2- Dosage administration:

  • Daily dosage could be given as single dose at bedtime
  • Divide dosage schedule (if needed)

3- Antidepressant effect:

  • Might takes one to three weeks

4- ECG should be taken:

  • Prior to the initiation of larger-than-usual doses
  • At appropriate intervals after until steady state is achieved
  • Elderly patients
  • Patients with history of cardiac disease

5- Hypomanic or manic episodes:

  • Occur in patients with cyclic disorders
  • Necessitate discontinuation of the drug. (Drug could be resumed in lower dosage when these episodes are relieved.)
  • Tranquilizer is useful in controlling such episodes.

 6- Activation of the psychosis:

  • Might be observed in schizophrenic patients
  • Require reduction of dosage and the addition of a phenothiazine.

 7- Concurrent use of imipramine pamoate with electroshock therapy:

  • Increase the hazards >>> treatment should be limited

 8- Sunlight exposure:

  • should avoid excessive exposure to sunlight (because of photosensitization)

 9- Blood sugar level:

  • Risk of elevation and lowering of blood sugar levels

 10- Renal and Hepatic impairment:

  • Drug should be used with caution

 11- Pathological Neutrophil Depression:

  • Signs: fever and sore throat during therapy with imipramine pamoate
  • Investigation: leukocyte and differential blood counts
  • Discontinue drug if there is evidence of pathological neutrophil depression.

 12- Prior to elective surgery:

  • Should be discontinued for as long as the clinical situation will allow.

13- Pediatric Use:

  • should not be used in children >>> because of increased potential risk for acute over-dosage

 14- Geriatric Use:

  • Dose selection for the elderly should be cautious >>> starting at the low end of the dosing range

 15- In the case of relapse (due to premature withdrawal of the drug):

  • The effective dosage of imipramine should be reinstituted.

 16- Switching From a Monoamine Oxidase Inhibitor (MAOI) to Imipramine:

  • At least 14 days should elapse

 17- Caution of usage With Other MAOIs (Such as Linezolid or Methylene Blue):

  • Should not start Tofranil-PM in a patient treated with linezolid or intravenous methylene blue >>> because of increasing risk of serotonin syndrome.

 18- Over dose:

  • Manifestations:
    • Symptoms might vary depends on Amount of drug absorbed, Age of the patient, Interval between drug ingestion and treatment.
  • Signs and symptoms:
    • Critical manifestations: Cardiac Dysrhythmias, Severe Hypotension, Convulsions, CNS Depression, Coma
  • Toxicity indicator:
    • Changes in the electrocardiogram (particularly in QRS axis or width)
  • Management
    • No specific antidote
    • Supportive therapy

 19- Withdrawal Symptoms:

  • Abrupt cessation may produce nausea, headache and malaise.



This document is prepared by the “Mental Health for All” team.
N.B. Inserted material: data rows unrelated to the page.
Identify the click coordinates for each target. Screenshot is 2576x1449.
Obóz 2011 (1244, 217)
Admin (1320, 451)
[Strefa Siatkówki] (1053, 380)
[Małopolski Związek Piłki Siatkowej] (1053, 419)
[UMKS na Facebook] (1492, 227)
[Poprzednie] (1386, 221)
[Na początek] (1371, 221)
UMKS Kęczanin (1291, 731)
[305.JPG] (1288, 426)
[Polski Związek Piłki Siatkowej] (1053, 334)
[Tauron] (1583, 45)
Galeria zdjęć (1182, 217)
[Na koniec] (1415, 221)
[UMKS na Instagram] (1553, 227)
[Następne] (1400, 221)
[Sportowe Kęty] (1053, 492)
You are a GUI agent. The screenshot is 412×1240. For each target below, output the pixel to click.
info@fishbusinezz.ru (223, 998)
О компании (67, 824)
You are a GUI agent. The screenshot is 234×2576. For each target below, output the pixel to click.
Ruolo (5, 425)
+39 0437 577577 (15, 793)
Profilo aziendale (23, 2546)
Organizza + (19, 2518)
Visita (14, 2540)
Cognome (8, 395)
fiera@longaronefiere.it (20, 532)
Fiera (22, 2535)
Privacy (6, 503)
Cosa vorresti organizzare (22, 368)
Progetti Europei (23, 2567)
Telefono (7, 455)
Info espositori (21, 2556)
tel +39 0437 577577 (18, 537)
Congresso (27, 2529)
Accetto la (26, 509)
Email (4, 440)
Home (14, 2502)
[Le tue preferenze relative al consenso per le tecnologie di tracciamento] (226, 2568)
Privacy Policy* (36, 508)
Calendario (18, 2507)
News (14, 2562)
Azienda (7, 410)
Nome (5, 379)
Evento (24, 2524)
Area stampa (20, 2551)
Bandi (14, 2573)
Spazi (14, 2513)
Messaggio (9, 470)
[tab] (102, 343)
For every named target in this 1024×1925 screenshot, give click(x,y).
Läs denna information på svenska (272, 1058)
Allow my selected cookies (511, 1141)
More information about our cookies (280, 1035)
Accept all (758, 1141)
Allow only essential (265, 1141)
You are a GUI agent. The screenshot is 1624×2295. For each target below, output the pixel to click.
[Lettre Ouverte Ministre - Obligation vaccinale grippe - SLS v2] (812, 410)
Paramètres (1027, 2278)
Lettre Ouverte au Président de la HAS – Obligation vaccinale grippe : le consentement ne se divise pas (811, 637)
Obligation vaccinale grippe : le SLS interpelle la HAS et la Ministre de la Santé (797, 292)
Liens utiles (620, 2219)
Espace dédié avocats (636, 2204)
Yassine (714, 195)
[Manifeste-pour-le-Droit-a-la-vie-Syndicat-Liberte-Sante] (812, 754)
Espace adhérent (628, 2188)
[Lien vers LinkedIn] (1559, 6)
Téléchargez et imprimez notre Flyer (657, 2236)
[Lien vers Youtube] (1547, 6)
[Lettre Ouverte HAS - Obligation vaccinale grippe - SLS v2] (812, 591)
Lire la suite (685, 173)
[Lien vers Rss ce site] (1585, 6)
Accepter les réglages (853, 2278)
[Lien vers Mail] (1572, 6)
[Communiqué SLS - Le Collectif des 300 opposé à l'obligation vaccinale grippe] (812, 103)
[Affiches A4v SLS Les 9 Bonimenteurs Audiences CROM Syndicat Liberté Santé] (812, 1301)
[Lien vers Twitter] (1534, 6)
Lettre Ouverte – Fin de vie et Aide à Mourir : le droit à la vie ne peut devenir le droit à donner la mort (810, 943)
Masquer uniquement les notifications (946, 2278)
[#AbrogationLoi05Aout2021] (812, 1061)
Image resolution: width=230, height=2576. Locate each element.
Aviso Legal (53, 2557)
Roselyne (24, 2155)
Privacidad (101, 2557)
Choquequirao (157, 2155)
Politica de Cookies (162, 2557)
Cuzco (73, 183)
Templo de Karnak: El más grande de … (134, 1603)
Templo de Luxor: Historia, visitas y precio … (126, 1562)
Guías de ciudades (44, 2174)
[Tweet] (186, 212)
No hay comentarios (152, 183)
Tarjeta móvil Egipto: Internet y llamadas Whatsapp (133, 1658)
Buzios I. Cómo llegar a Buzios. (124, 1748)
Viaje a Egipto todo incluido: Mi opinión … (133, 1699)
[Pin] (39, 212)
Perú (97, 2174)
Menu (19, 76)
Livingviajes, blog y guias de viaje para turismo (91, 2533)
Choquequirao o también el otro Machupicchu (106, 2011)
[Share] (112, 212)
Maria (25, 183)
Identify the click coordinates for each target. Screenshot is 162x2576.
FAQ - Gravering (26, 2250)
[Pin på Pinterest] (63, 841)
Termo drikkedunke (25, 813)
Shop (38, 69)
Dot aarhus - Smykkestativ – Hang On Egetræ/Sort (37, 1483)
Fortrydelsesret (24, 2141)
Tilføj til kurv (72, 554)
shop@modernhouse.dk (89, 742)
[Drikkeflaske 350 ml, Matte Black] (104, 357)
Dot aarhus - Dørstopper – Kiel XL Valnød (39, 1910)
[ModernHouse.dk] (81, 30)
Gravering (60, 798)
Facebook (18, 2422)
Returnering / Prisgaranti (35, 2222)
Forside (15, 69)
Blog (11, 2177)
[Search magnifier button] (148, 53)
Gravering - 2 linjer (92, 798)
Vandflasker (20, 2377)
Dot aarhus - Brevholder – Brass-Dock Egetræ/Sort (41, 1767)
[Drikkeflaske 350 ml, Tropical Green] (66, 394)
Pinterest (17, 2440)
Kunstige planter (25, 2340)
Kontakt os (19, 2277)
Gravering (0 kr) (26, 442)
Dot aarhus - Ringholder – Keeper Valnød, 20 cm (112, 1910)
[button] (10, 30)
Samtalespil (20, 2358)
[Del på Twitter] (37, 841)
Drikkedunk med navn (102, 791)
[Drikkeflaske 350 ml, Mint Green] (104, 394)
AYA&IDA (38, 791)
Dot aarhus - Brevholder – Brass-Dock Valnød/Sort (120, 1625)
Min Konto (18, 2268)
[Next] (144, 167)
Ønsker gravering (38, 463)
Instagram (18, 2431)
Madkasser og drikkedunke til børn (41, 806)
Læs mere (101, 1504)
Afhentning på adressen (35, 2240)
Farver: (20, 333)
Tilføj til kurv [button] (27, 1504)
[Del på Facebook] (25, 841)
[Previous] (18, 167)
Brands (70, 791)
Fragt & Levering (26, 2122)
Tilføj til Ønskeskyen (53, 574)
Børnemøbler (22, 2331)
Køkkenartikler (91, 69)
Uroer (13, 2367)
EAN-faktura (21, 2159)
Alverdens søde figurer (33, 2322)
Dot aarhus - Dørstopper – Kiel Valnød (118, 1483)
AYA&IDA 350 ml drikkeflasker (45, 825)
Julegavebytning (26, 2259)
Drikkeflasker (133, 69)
This document is provided for information purposes only and does not necessarily represent endorsement by or an official position of the Essentials of Medicine. Advice on the treatment or care of an individual patient should be obtained through consultation with a physician who has examined that patient or is familiar with that patient’s medical history.